All I can say is thank you, all of you who’ve been participating in these seasonal intensives, trusting these exercises, and journeying into corners of your writing you weren’t expecting. I’m awed by you all, and by the power of your words. Yes, this is what doing language sounds like.
And now for this week’s Lit Salon.
Lit Salon
Dear Too Raw: Yes, You Can Make That Terrible Story Bearable—Here’s How
Dear Jeannine,
How do you know when it’s no longer too raw, when it’s no longer too hot to hold, when it’s no longer just a box of darkness?
Love,
Too Raw
Dear Too Raw,
I appreciate this question so, so much. During Sunday’s Salon when you asked this question, I told you one strategy right on the spot, which was to pay unwavering attention to your shimmers and shards practice: never let it go. (For readers not familiar with shimmering and sharding, it’s about paying attention, capturing the exterior world to reveal the interior world, and tending to the senses and the sense body; you can learn more throughout the WITD archives but especially here and here and here). And I truly felt the shimmer/sharding in your work, the sawing and sawing and sawing, the clear-eyed capturing of exteriority. Shimmering and sharding is like being a camera and a microphone, like having antennae that feel the contours of things, like crawling through the grass on your hands and knees, blindfolded, and smelling and tasting the green.

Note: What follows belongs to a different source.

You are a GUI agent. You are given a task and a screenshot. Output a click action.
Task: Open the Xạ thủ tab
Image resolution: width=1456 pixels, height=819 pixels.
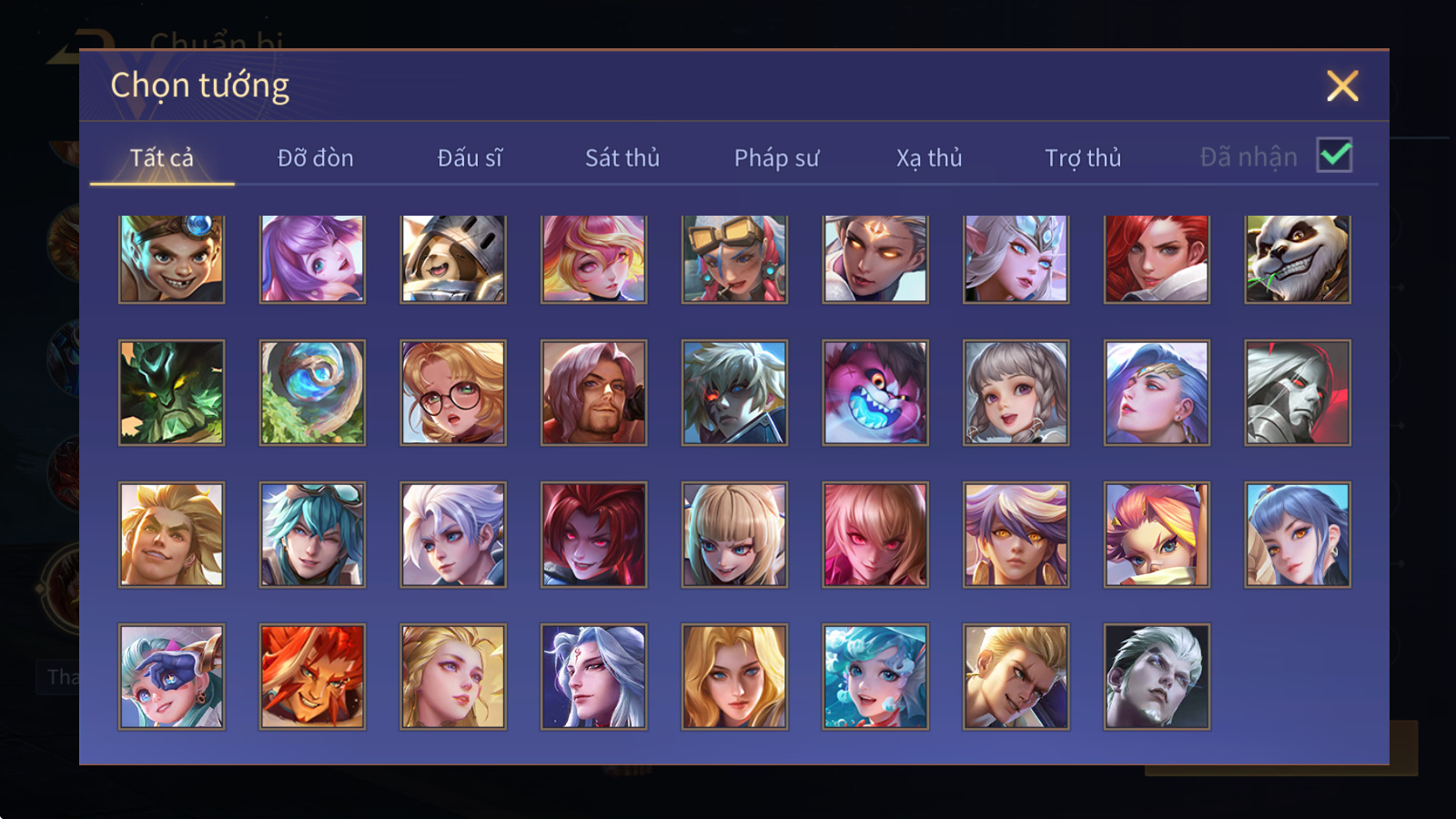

It's also about telling the truth at a slant (thank you, Emily Dickenson, for that unendingly wise advice) and finding the story five degrees to the left of the one you think you know (for that profoundly useful gem, I thank Nick Flynn).
Now let me tell you a story.
I am writing this just for you.
It is not complete—instead it is the beginning of something. I chose a topic that is extremely hard for me to write about. One of the darkest experiences of my childhood. I touch very briefly and lightly on this topic in The Part That Burns, but do not delve. Someday maybe I’ll write a whole essay or story about it. Maybe this thing I just wrote for you is the starter for that dough, which will someday rise and become something more. I’m not sure. And I’m not sharing it because I think it’s good yet, or anywhere near done. I am sharing it because I thought it might be easier to try to show how I might use shimmer/sharding, slanting, and edging five degrees to the left of the story I think I know (combined with a lot of emotional restraint) to transform a moldy box of darkness into a thing that might eventually, if I keep working on it, hold a drop of light.
Please post your comments/questions about all this under this post—let’s have a conversation!—and, meanwhile, thank you for this rich and provocative question.
And by the way, the image with this post is the ranch house (well, not exactly, it is a mirror image of it, but actually the house across the street, taken from the ranch house) that I mention in the work-in-progress below.
Love,
Jeannine
Half-Finished
(*a working title for a sort-of braided essay, with some sections only very lightly adapted from Wikipedia’s page on basements)
A basement is the floor of a building found partly or entirely below the ground. It can be little more than a cellar, or a section of a building containing rooms and spaces similar to those of the rest of the structure.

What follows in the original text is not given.